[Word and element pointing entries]
-=-=-=-=-
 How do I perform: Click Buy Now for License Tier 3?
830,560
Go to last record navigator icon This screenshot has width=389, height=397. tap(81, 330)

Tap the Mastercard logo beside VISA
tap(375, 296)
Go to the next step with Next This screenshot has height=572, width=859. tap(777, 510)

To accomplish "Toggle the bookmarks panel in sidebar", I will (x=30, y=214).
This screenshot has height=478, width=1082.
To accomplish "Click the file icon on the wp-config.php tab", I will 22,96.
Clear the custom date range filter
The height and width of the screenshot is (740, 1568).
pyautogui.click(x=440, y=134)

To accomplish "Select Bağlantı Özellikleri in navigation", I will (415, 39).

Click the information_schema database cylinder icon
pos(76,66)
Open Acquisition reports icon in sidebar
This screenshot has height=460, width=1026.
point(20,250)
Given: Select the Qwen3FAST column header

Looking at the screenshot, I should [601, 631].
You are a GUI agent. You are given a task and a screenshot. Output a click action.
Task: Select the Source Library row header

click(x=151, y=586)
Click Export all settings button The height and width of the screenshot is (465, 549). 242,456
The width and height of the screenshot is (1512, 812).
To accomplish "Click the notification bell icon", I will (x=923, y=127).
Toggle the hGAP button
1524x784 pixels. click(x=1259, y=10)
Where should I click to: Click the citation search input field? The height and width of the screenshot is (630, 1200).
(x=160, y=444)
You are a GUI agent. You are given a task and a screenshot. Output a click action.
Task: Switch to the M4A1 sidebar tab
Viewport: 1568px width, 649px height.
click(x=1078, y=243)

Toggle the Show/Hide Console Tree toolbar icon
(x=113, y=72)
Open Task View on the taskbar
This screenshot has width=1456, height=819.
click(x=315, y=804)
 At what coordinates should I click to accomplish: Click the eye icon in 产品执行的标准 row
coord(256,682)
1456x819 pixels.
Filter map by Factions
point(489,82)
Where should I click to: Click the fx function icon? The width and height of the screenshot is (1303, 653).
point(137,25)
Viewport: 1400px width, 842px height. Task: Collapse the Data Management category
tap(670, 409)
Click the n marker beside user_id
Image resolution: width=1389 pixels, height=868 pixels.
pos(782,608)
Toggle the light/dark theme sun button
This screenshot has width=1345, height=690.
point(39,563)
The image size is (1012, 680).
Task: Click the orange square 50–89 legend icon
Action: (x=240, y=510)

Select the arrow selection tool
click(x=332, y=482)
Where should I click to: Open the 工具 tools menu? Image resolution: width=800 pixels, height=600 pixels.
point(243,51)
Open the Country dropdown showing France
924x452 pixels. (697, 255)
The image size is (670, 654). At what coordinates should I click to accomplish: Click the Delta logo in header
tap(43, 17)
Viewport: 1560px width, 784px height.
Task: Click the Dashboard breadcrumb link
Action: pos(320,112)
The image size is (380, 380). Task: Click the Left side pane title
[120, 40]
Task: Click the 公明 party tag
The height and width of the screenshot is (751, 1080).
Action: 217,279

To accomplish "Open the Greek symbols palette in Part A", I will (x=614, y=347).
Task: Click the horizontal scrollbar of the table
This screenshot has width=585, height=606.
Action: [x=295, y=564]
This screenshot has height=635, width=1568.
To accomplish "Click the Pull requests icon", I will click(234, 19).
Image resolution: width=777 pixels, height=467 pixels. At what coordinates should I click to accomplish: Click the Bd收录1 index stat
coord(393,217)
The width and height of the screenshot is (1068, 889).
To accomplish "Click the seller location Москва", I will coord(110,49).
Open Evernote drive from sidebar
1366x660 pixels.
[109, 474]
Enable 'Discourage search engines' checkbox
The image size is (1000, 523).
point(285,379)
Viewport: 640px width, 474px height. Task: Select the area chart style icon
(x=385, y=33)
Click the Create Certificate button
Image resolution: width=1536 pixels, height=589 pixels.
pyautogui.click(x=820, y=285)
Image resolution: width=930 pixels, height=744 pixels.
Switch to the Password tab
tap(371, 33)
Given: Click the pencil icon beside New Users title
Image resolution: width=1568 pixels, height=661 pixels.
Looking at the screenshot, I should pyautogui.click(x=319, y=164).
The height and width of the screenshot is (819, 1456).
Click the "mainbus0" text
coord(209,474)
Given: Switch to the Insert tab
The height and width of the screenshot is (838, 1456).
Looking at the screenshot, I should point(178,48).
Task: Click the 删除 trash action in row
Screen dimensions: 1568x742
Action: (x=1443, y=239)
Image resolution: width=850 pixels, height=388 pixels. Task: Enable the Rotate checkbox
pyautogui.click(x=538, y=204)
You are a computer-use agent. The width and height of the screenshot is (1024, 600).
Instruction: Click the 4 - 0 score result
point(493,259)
-=-=-=-=-
** TASK DIRECTIONS **
Turn the material from its first line through the line containing "(x=160, y=444)" into a Markdown table with the columns Row and Line. Number each line in Row, put its text in Line, and skip blank lines.

** EXPECTED ANSWER **
| Row | Line |
|---|---|
| 1 |  How do I perform: Click Buy Now for License Tier 3? |
| 2 | 830,560 |
| 3 | Go to last record navigator icon This screenshot has width=389, height=397. tap(81, 330) |
| 4 | Tap the Mastercard logo beside VISA |
| 5 | tap(375, 296) |
| 6 | Go to the next step with Next This screenshot has height=572, width=859. tap(777, 510) |
| 7 | To accomplish "Toggle the bookmarks panel in sidebar", I will (x=30, y=214). |
| 8 | This screenshot has height=478, width=1082. |
| 9 | To accomplish "Click the file icon on the wp-config.php tab", I will 22,96. |
| 10 | Clear the custom date range filter |
| 11 | The height and width of the screenshot is (740, 1568). |
| 12 | pyautogui.click(x=440, y=134) |
| 13 | To accomplish "Select Bağlantı Özellikleri in navigation", I will (415, 39). |
| 14 | Click the information_schema database cylinder icon |
| 15 | pos(76,66) |
| 16 | Open Acquisition reports icon in sidebar |
| 17 | This screenshot has height=460, width=1026. |
| 18 | point(20,250) |
| 19 | Given: Select the Qwen3FAST column header |
| 20 | Looking at the screenshot, I should [601, 631]. |
| 21 | You are a GUI agent. You are given a task and a screenshot. Output a click action. |
| 22 | Task: Select the Source Library row header |
| 23 | click(x=151, y=586) |
| 24 | Click Export all settings button The height and width of the screenshot is (465, 549). 242,456 |
| 25 | The width and height of the screenshot is (1512, 812). |
| 26 | To accomplish "Click the notification bell icon", I will (x=923, y=127). |
| 27 | Toggle the hGAP button |
| 28 | 1524x784 pixels. click(x=1259, y=10) |
| 29 | Where should I click to: Click the citation search input field? The height and width of the screenshot is (630, 1200). |
| 30 | (x=160, y=444) |